I currently upgrading one of my applications from CI 2.x (I forgot the exact version) to 3.0rc3 and noticed this difference which I didn't see mentioned in the upgrade guide.
In 2.x:
PHP Code:
$name = 'james';
$data = array('foo' => 'bar');
$sql = $this->db->update_string('table', $data, 'name = ?');
// $sql is now "UPDATE `table` SET `foo` = 'bar' WHERE name = ?";
$this->db->query($sql, array($name));
// executed query is "UPDATE `table` SET `foo` = 'bar' WHERE name = 'james'";
However, now in 3.0rc3:
PHP Code:
$sql = $this->db->update_string('table', $data, 'name = ?');
// $sql is now "UPDATE `table` SET `foo` = 'bar' WHERE `name` = `?`";
$this->db->query($sql, array($name));
// executed query is "UPDATE `table` SET `foo` = 'bar' WHERE `name` = `'james'`";
And so I get an SQL error on `'james'` because it's treating it like a table name. I get that it's wrapping the fields in tildes, but can it be updated to not wrap question marks?
Of course I can get around this by doing somethings like:
PHP Code:
$sql = $this->db->update_string('table', $data, 'name = '.$this->db->escape($name));
$this->db->query($sql);
// executed query is "UPDATE `table` SET `foo` = 'bar' WHERE `name` = 'james'"

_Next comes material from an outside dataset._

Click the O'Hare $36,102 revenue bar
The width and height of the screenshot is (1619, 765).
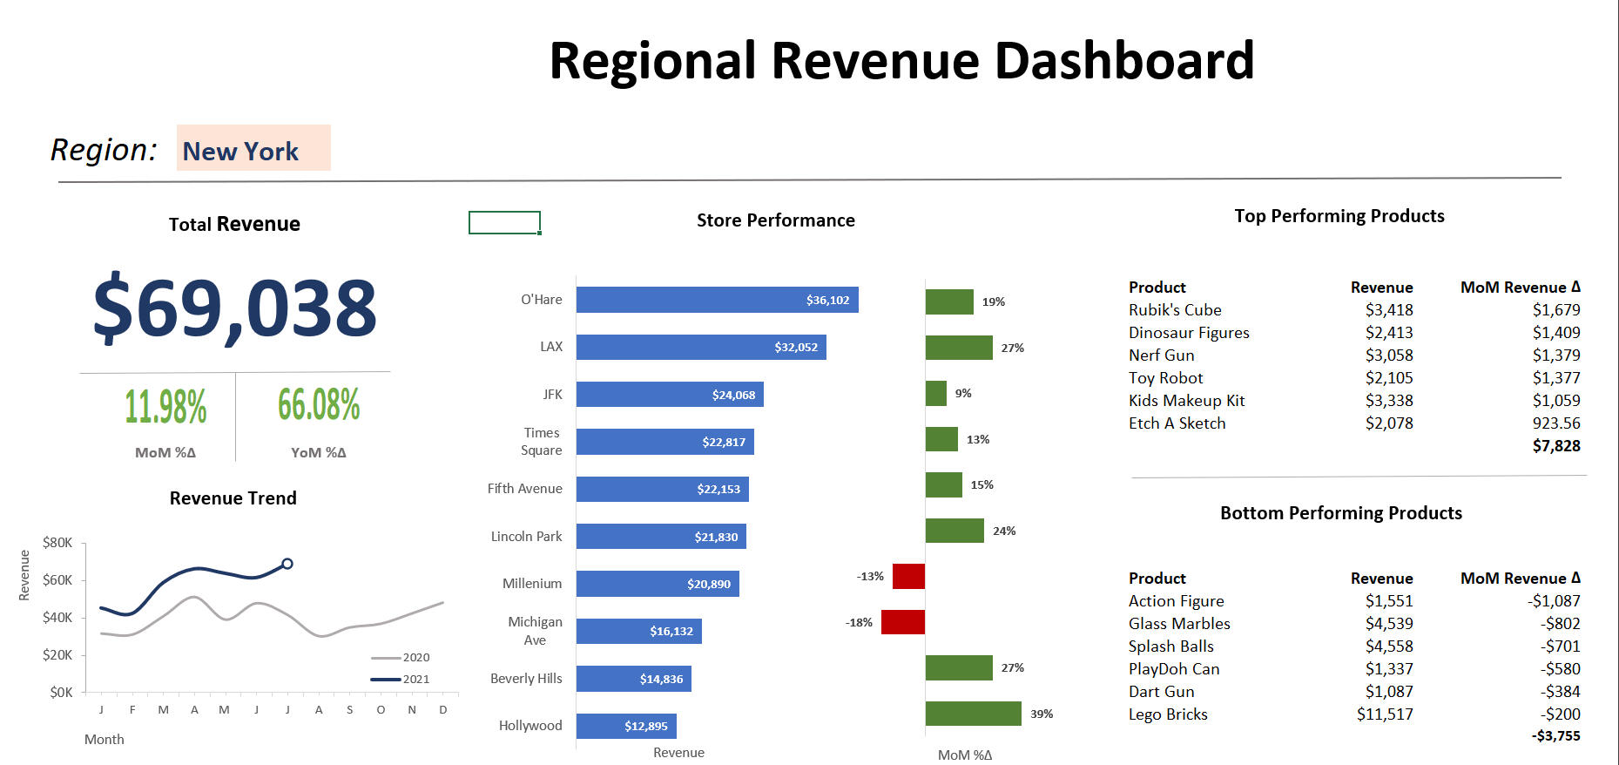716,300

But I was wondering if this new behavior is intentional, as I prefer being able to use bindings rather than calling db_escape on each one and also don't want to have update every single update_string() call in my application.
Edit:
After looking at the db class I found that the $where parameter gets run through db->where() now.
So this works fine for me:
PHP Code:
$sql = $this->db->update_string('table', $data, array('name' => $name);
$this->db->query($sql);
// executed query is "UPDATE `table` SET `foo` = 'bar' WHERE `name` = 'james'"
But I would still like to see it take question marks in to consideration for those more complex WHERE clauses.